▶ PAGE:
# Can it be done - Polishing plastic headlights ?



## bilabonic (Jul 25, 2008)

Hi

Now i have my paintwork sorted my front headlights are next. On inspection they appear 'pitted' and feel 'grainy' and are in no way clear.

Is there a way to improve these with dual action polisher/polish ?

Is it safe to use on plastic ??

Cheers


----------



## Davemm (Mar 9, 2009)

try megs plastic x did a good job on mine, and from a lot of the write ups yes you can machine polish the lights.


----------



## bilabonic (Jul 25, 2008)

Just found this - http://www.howcast.com/videos/20153-Cleaning-a-Headlight-Using-Autosol-Polish


----------



## [email protected] (Aug 6, 2008)

Sure, you can do headlights, taillights, indicators, clear pillar plastics etc...

I do it with rotary by polishing pad...

Menzerna PO85RD is great. If the swirls or oxidation is big, go first with cutting compound like 3M Fast Cut Compound...

Sorry, no "before" pic. I've just 3M Fast Cut Compound and the result is brilliant...

On severe oxidation you can wetsand with 2500 or 3000 grit


----------



## Baracuda (Apr 28, 2008)

Have a look here. A superb topic and correction

http://www.detailingworld.co.uk/forum/showthread.php?t=53720&highlight=wetsanding+headlights


----------

▶ RECORDED INFORMATION:

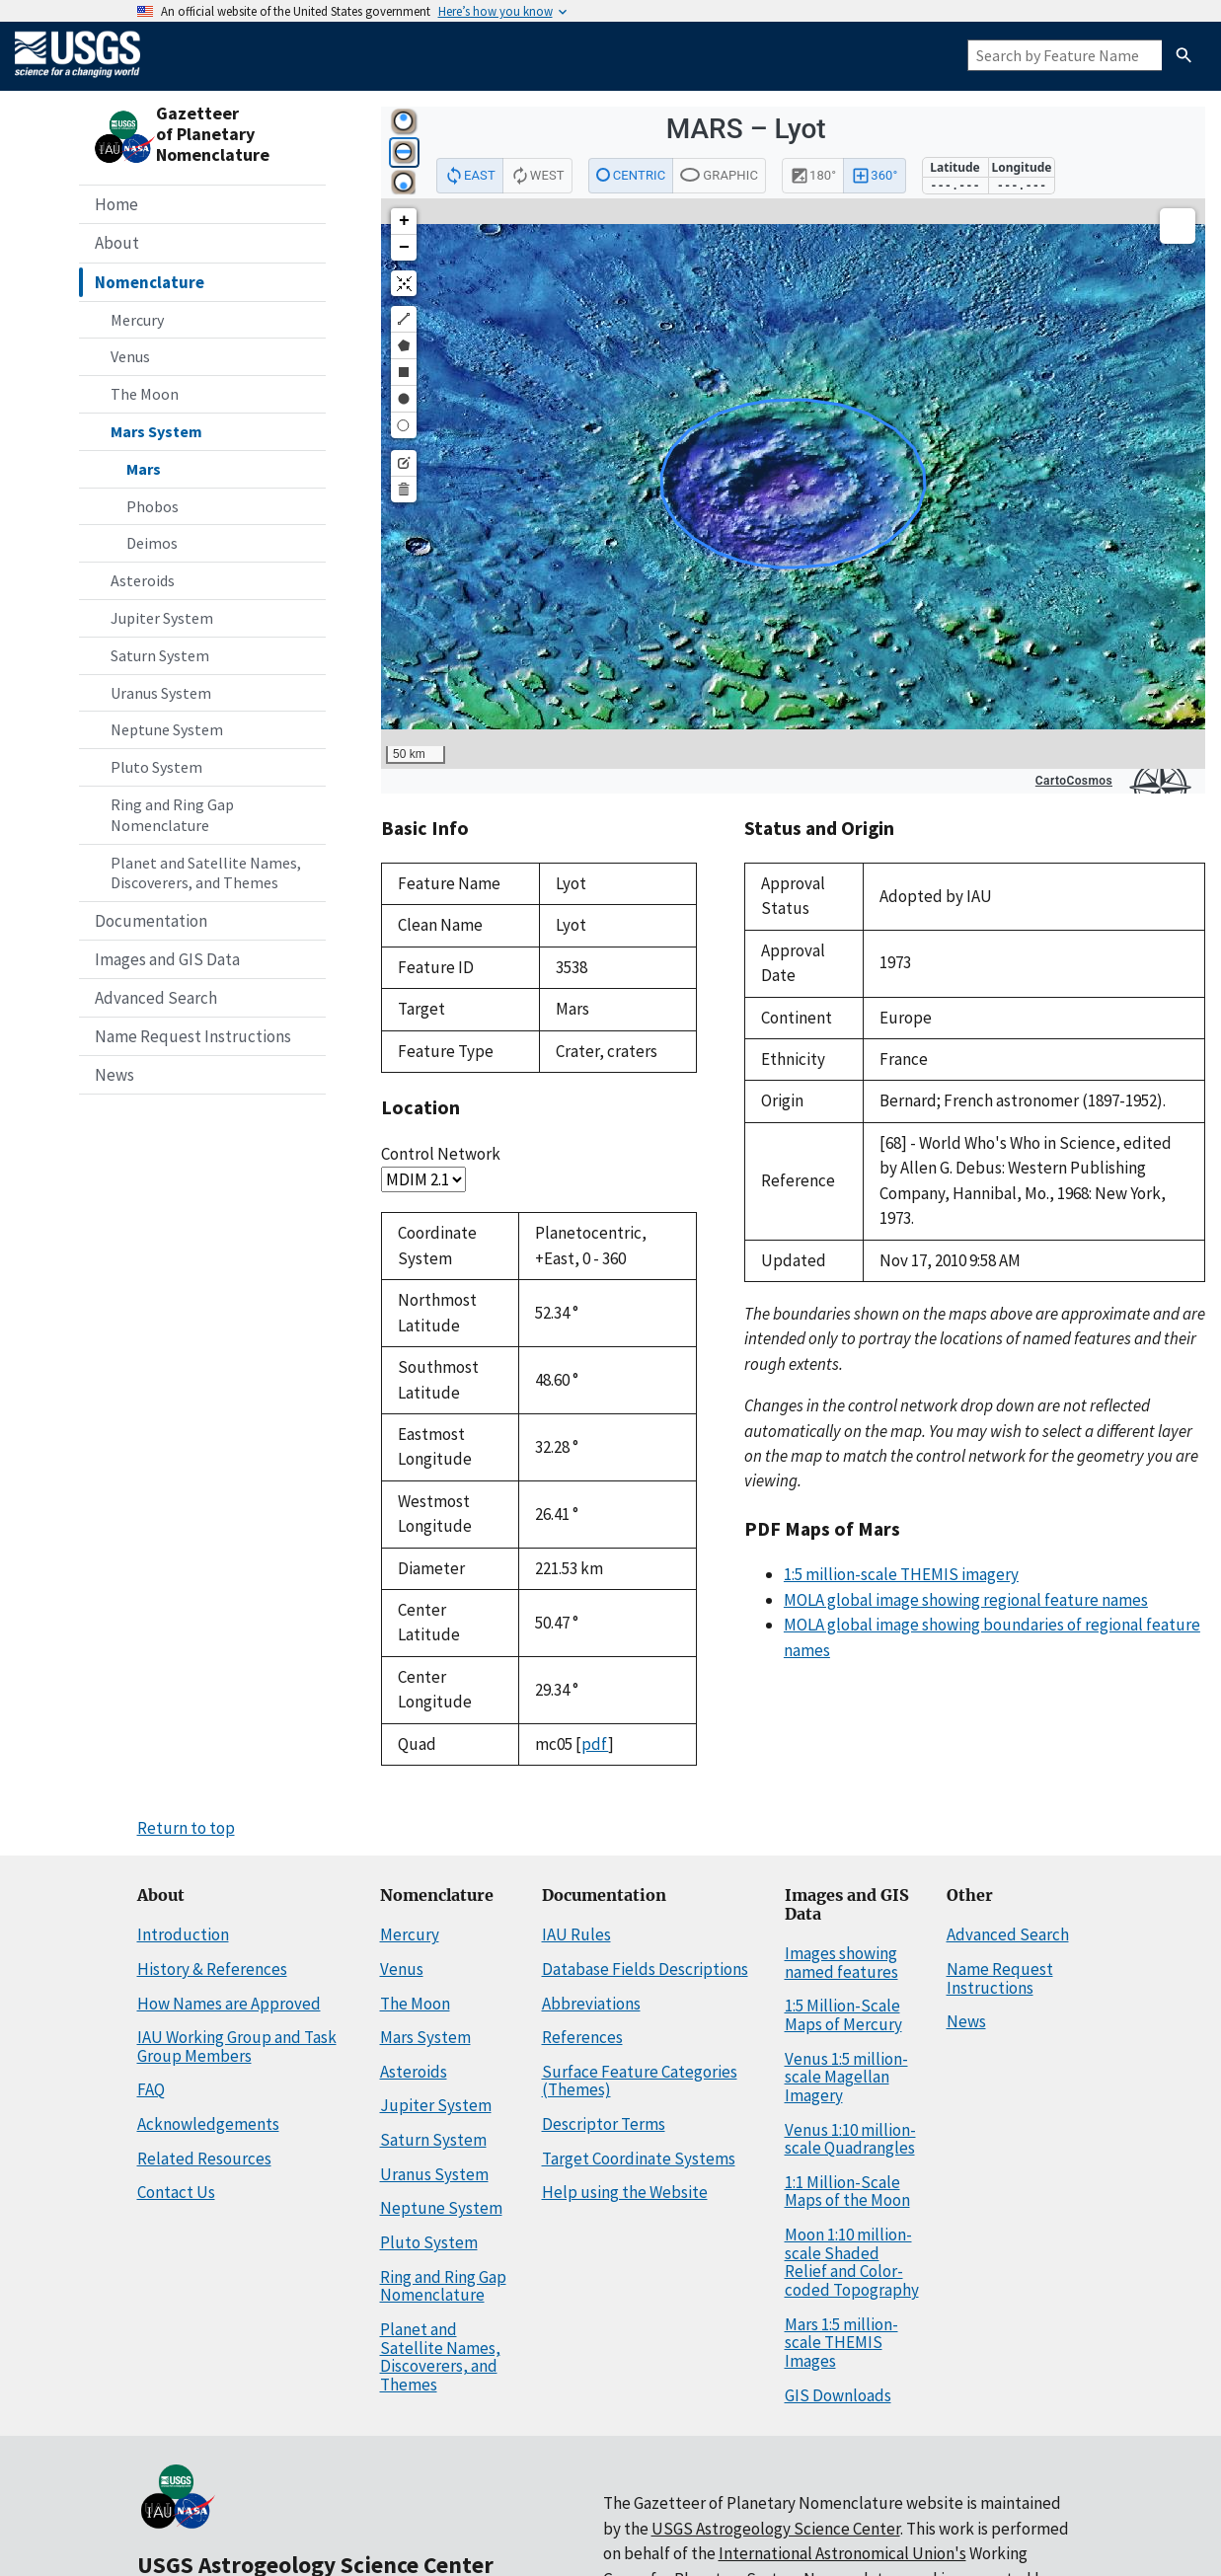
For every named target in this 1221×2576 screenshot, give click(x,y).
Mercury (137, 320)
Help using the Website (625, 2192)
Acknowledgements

▶ TASK INSTRUCTIONS:
[a] Reproduce the headlight polishing thread word for word from "Now i have my" to "on plastic ??".
[b] In the headlight polishing thread, what grit is suggested for wetsanding severe oxidation?
Rely only on the headlight polishing thread.

▶ ANSWERS FOR THIS EXERCISE:
[a]
Now i have my paintwork sorted my front headlights are next. On inspection they appear 'pitted' and feel 'grainy' and are in no way clear.

Is there a way to improve these with dual action polisher/polish ?

Is it safe to use on plastic ??

[b] 2500 or 3000 grit.